Activists Cook Up 108 Pounds Of BBQ For Displaced Baton Rouge Flood Victims

This couple used their own money to cook a scrumptious BBQ feast for displaced Baton Rouge flood victims.

Credit: Christian

Credit: Christian Dornhorst

The massive flood devastating Louisiana is now the worst natural disaster to strike the United States since Hurricane Sandy four years ago. Not only have 110,000 homes been devastated by the torrential rains, over 30,000 residents and 1,400 pets have been evacuated from the city, which has declared a ‘state of emergency’.

Volunteers from the Red Cross, the Louisiana State University, and even the Church of Scientology have been offering aid to the displaced, but it’s the BBQ cookout a couple from Louisiana put together that has  recently gained recognition.

The Washington Post relays that activists Christian and Amanda Dornhorst became heroes to the displaced in Louisiana this week when they used over $2,000 of their own money to bake a scrumptious barbecue for flood victims and rescue workers in Baton Rouge.

Christian received the divinely-inspired idea at 7 a.m. Monday morning and hesitated only a second before he requested the day off. He and his wife, Amanda, then headed to SAMs club where they purchased 108 pounds of brisket – all the store had, in addition to all the chicken, hot dogs, and sausage they could carry.

The pair hauled the loot and a smoker to the Celtic Media Center in Baton Rouge where over 2,000 evacuees have taken shelter since the disaster first began. Until 7 PM, the compassionate couple cooked and served up food.


Credit: Christian Dornhorst

Commenting on his and his wife’s ability to provide, Christian said:

“The Lord blessed us with all of these things. There are enough people suffering here that I can do this to help.”

Because volunteers requested Christian cook for the Army, police, and Air Force personnel working disaster relief, he and his wife returned the next day with another $990 worth of food. Being an army vet himself, Christian no doubt felt inspired to give back to those who were putting their lives on the line for others.

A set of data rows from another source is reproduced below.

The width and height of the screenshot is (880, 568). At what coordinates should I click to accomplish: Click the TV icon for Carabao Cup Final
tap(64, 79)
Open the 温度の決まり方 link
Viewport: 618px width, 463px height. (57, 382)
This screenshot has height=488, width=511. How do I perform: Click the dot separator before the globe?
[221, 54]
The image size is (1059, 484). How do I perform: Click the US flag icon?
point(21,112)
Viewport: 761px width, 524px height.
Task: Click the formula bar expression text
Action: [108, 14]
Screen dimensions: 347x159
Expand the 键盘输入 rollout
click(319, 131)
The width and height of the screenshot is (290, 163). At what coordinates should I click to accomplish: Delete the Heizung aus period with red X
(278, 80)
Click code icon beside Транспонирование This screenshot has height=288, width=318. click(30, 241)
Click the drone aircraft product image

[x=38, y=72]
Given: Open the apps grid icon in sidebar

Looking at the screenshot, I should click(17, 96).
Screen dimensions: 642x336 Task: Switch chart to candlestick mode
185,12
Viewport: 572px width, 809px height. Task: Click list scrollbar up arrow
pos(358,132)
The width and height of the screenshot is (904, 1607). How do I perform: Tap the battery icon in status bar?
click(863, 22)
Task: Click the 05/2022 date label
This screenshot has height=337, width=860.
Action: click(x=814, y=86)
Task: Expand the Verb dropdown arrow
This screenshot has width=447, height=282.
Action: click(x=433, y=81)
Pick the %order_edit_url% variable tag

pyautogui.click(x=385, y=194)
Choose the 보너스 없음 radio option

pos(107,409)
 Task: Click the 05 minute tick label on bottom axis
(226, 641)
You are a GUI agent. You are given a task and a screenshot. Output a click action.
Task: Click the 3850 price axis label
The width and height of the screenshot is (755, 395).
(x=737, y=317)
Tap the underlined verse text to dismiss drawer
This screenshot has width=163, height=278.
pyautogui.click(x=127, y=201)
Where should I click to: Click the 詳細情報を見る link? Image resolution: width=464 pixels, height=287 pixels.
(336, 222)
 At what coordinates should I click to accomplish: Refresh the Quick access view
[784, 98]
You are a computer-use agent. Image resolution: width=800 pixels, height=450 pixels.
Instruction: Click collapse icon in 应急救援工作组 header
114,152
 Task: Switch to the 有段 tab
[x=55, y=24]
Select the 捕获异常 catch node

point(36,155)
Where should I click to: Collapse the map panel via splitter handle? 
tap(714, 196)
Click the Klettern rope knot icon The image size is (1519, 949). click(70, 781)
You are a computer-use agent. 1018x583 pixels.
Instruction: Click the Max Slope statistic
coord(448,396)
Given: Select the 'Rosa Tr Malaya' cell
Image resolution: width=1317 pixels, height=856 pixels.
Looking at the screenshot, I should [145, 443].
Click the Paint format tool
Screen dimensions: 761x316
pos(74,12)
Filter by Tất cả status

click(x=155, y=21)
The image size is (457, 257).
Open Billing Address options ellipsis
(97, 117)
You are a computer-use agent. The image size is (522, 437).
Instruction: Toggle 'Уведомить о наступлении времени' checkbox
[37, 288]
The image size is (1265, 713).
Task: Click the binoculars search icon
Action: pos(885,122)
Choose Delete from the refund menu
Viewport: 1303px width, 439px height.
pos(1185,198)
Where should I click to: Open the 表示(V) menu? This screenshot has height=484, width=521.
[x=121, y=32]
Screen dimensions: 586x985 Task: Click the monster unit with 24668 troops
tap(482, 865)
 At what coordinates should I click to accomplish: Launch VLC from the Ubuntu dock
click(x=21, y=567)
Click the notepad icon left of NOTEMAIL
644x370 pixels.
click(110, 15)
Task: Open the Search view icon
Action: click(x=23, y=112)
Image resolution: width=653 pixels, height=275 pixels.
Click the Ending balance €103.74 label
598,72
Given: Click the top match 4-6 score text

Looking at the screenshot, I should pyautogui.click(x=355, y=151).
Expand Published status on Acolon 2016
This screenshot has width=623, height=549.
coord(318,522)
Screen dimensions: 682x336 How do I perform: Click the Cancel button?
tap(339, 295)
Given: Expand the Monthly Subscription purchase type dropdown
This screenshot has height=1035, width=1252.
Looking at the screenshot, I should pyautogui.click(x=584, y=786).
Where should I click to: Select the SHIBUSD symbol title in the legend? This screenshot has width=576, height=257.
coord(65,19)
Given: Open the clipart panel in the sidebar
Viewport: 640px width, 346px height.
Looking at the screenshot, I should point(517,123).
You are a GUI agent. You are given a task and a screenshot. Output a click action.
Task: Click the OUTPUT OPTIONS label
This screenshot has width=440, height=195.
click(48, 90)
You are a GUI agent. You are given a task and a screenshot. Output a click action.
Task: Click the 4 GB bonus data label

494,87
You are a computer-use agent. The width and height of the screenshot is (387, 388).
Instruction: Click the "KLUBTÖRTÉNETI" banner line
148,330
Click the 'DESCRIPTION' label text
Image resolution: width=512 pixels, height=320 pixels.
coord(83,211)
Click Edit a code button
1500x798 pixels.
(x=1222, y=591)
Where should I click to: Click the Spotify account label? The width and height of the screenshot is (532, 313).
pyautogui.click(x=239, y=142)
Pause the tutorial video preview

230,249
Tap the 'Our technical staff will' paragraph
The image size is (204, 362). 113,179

Credit: Christian Dornhorst

Credit: Christian Dornhorst

He told The Huffington Post:

“When you hand someone a serving tray of food, it’s like handing them a hug, a smile and handshake all at once. It’s a way to say, ‘I’ve been there before,’ and ‘We’re gonna make it through this’ without saying a word.”

Once Dow, the company Christian works for, learned of their employee’s activism, they quickly offered to reimburse him for the meat. How’s that for good karma?

Neither Amanda nor Christian sought media attention for the aid they dispersed in Baton Rouge, but the public has heartily gobbled up this story – much like the evacuees in Louisiana consumed the BBQ – because it’s full of good intention and optimism.